**Data excerpts**
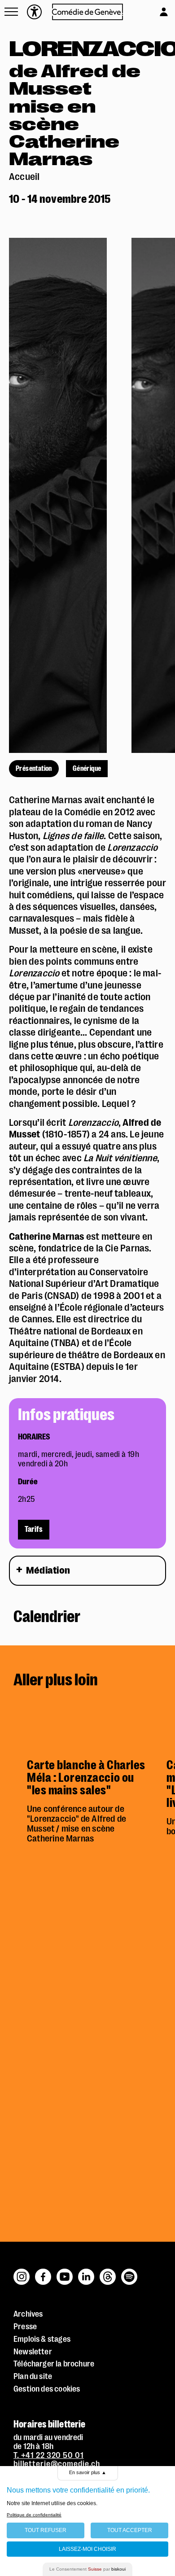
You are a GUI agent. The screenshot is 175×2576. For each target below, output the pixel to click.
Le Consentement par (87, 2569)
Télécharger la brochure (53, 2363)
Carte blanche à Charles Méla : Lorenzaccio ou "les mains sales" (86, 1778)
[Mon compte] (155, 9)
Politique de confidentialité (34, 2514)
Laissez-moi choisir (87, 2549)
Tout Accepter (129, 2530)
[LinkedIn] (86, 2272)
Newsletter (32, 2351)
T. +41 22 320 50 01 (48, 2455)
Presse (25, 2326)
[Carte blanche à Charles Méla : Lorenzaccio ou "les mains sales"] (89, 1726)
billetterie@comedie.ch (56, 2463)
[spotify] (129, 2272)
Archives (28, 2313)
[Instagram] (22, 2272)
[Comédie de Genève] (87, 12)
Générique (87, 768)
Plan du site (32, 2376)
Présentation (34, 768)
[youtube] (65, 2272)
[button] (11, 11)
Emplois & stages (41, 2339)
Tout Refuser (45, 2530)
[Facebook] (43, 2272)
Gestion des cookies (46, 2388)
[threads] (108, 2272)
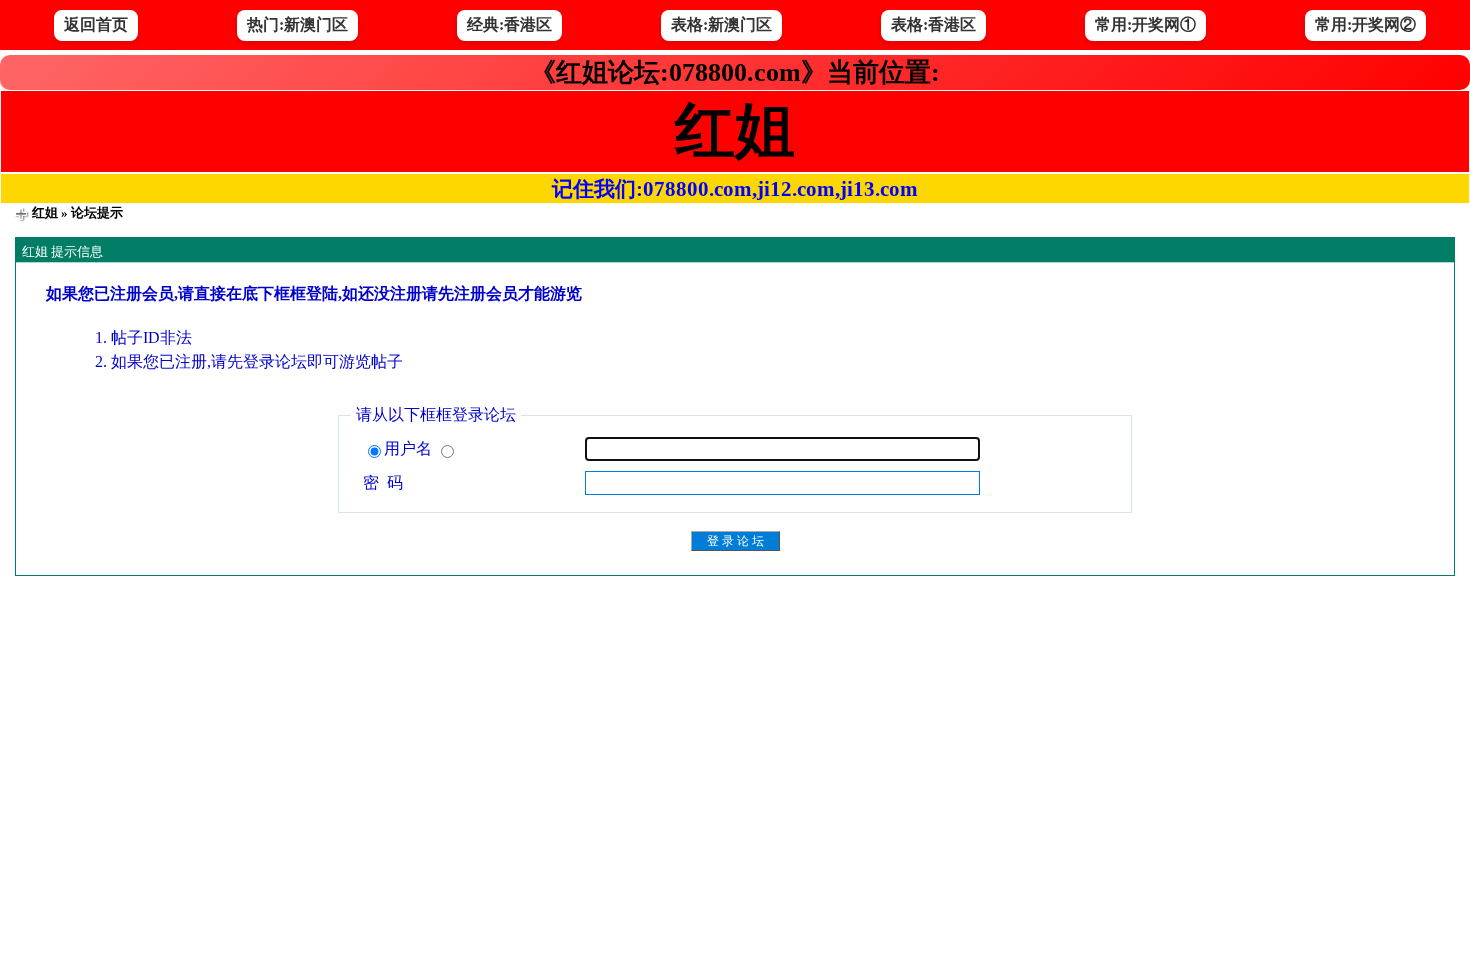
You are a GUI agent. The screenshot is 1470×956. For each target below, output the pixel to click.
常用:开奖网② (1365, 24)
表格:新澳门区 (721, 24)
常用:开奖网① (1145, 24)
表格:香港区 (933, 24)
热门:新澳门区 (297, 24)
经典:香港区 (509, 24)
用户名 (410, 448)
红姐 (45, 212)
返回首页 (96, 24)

==

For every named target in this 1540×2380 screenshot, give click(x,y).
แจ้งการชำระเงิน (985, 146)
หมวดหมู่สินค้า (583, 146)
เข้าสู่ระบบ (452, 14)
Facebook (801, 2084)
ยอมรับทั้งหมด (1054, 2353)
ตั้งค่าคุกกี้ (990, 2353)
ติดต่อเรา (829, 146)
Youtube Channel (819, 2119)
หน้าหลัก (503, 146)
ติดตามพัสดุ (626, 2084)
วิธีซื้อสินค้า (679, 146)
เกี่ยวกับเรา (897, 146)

...

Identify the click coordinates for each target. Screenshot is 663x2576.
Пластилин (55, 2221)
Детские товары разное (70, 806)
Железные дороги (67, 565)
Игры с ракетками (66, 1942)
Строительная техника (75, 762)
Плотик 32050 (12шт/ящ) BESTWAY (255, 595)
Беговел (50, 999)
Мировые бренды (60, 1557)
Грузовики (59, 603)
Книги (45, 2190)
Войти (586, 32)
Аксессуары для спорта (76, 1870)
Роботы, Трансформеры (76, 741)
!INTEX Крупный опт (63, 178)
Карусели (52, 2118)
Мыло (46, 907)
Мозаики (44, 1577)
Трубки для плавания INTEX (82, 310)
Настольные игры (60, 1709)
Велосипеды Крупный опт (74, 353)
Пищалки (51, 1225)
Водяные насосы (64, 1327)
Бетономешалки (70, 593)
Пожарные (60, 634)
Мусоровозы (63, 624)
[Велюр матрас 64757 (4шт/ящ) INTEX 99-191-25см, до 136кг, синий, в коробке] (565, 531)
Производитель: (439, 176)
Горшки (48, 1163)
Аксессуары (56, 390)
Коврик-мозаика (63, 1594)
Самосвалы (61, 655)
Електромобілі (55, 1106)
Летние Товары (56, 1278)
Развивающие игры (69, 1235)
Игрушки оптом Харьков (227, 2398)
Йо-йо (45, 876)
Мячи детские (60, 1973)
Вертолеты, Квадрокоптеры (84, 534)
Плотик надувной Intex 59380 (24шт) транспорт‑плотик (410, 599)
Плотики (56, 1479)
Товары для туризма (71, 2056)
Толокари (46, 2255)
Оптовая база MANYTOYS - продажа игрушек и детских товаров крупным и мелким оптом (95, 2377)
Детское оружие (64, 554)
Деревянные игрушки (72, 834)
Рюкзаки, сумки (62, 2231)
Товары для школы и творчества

**How to complete this task**
Word for word, restate the lines above from the line containing "Самосвалы (61, 655)" through the line containing "Товары для школы и творчества", with both included and nothing else.

**Finished exercise**
Самосвалы (61, 655)
Електромобілі (55, 1106)
Летние Товары (56, 1278)
Развивающие игры (69, 1235)
Игрушки оптом Харьков (227, 2398)
Йо-йо (45, 876)
Мячи детские (60, 1973)
Вертолеты, Квадрокоптеры (84, 534)
Плотик надувной Intex 59380 (24шт) транспорт‑плотик (410, 599)
Плотики (56, 1479)
Товары для туризма (71, 2056)
Толокари (46, 2255)
Оптовая база MANYTOYS - продажа игрушек и детских товаров крупным и мелким оптом (95, 2377)
Детское оружие (64, 554)
Деревянные игрушки (72, 834)
Рюкзаки, сумки (62, 2231)
Товары для школы и творчества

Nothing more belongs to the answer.